Nigerian presidency spokesman Segun Adeniyi said four memoranda of understanding would be signed during the visit, including what he described as the biggest gas deal the African country has signed with a foreign partner.
Gazprom said in February it was close to sealing a $2.5 billion oil and gas exploration deal that would create a 50/50 joint venture with the state-run Nigerian National Petroleum Corp NNPC.
Russian President Dmitry Medvedev travels to Nigeria’s capital Abuja today to meet with President Umaru Yar’Adua and promote Moscow’s economic interests in Africa’s most populous country and its biggest oil exporter.
“A number of intergovernmental agreements are expected to be signed after the talks in Abuja, including a document on the founding of a joint venture between Gazprom and Nigeria’s NNPC,” said a senior Kremlin official, who asked not to be named.
An NNPC official also confirmed the planned signing, but declined to provide details.
Nigeria has the world’s seventh-largest proven gas reserves and the Gazprom deal could strengthen Russia’s position as a supplier of natural gas to North America and Europe.

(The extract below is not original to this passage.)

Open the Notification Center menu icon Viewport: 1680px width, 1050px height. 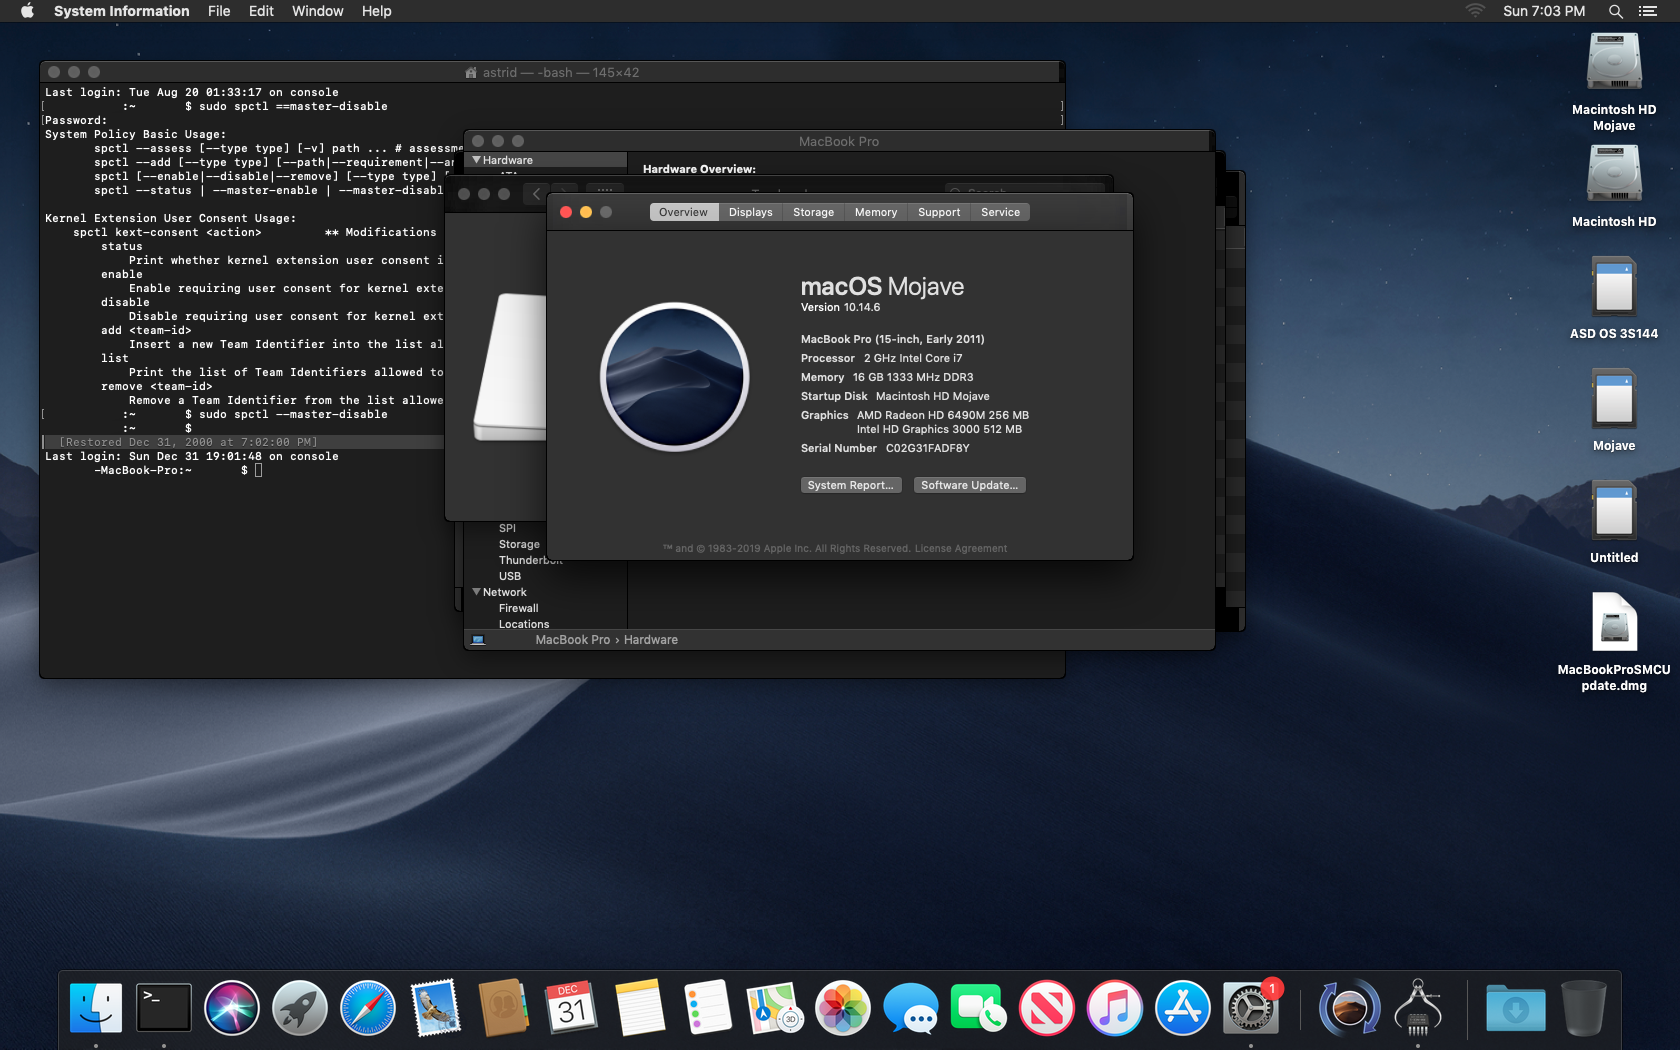tap(1648, 11)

Adeniyi said other deals to be signed included an agreement on nuclear energy development and on investment promotion between the two nations.
Opinion divided
A senior Gazprom source told Reuters in February that 90 % of the $2.5 billion investment in Nigeria would go towards developing the country’s domestic gas production, processing and transportation.

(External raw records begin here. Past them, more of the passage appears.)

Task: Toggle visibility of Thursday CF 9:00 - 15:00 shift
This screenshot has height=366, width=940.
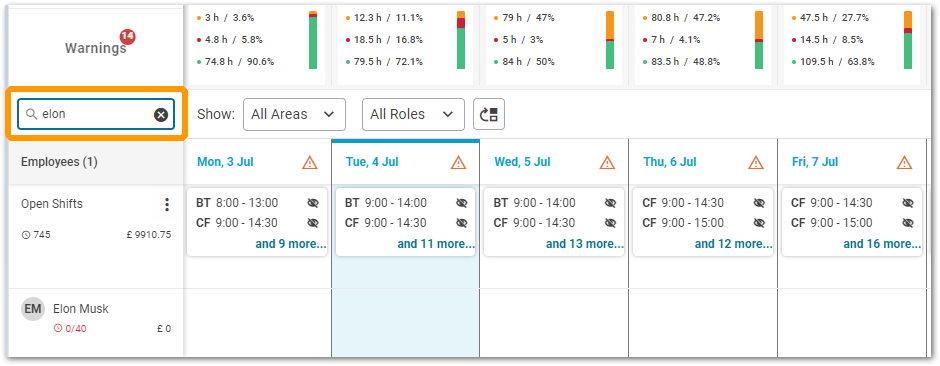Action: 759,223
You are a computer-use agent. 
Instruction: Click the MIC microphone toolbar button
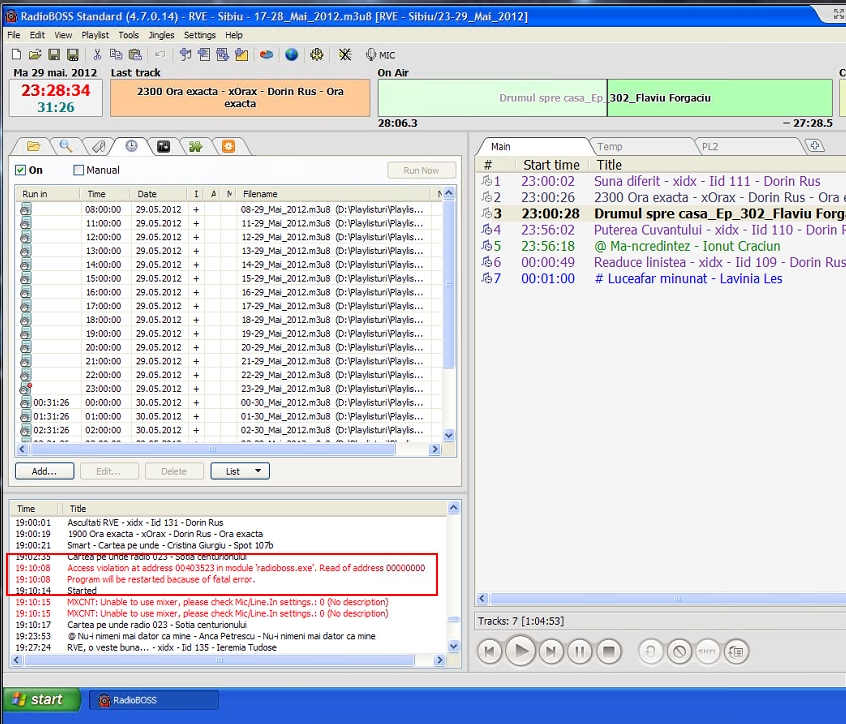380,55
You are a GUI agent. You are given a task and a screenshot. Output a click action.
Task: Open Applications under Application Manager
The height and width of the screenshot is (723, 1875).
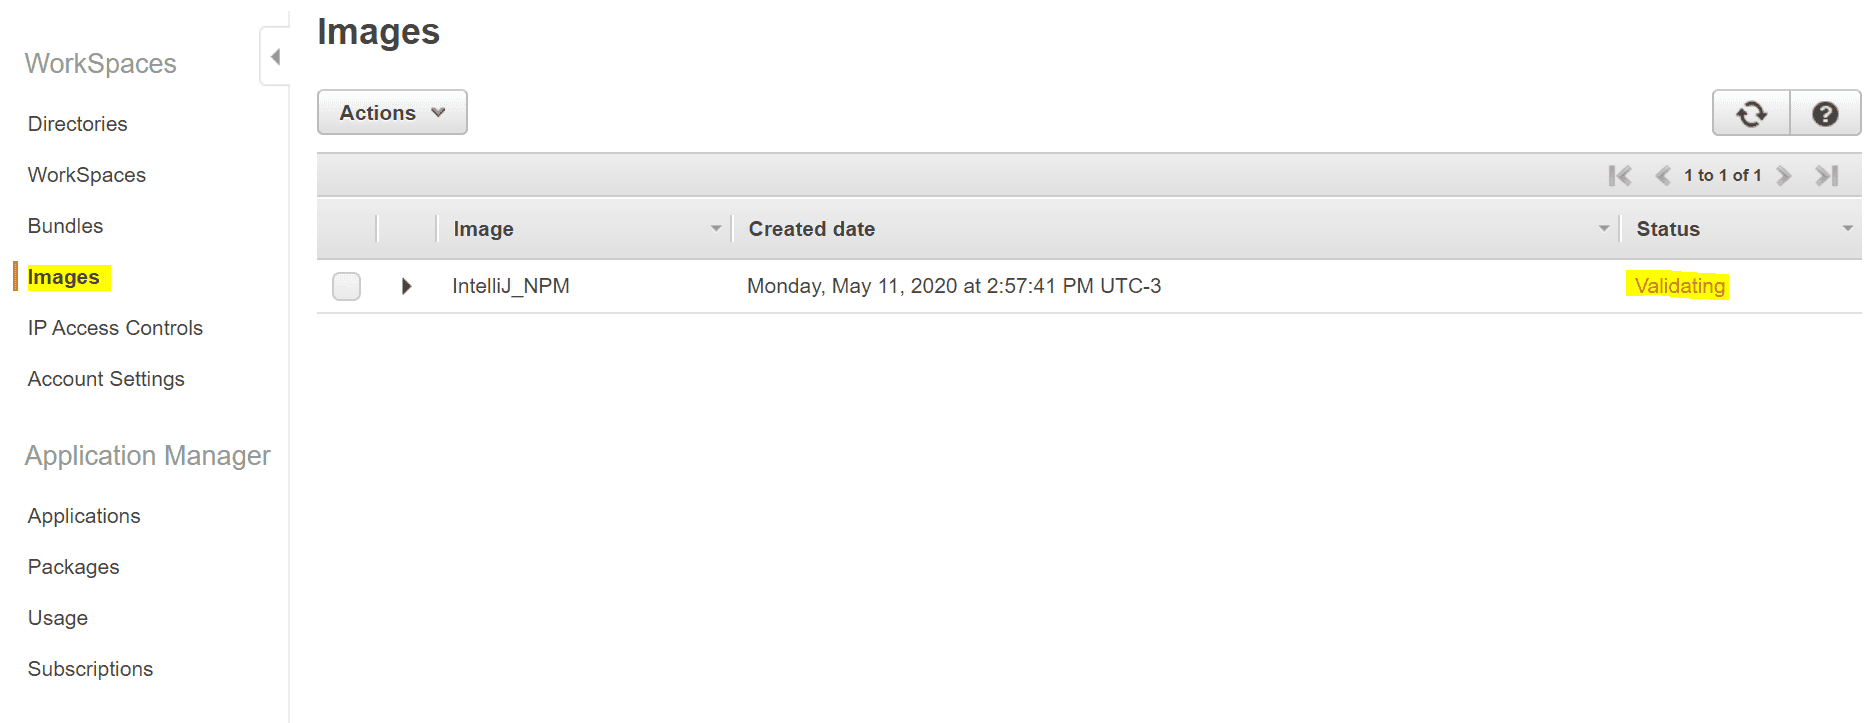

Despite Nigeria’s vast gas reserves it has been unable to develop its gas industry to anywhere near full potential because of a lack of funds and regulation.
Some industry experts in Europe see Russia’s deals with African OPEC members like Nigeria as an attempt to increase control on Europe’s natural gas supplies.
Gazprom, which already provides a quarter of Europe’s gas, has in the past said that investing in Nigeria’s liquefied natural gas  makes strategic sense as it is much closer to its main North American market than Russia.
The planned deal has divided opinion in Nigeria.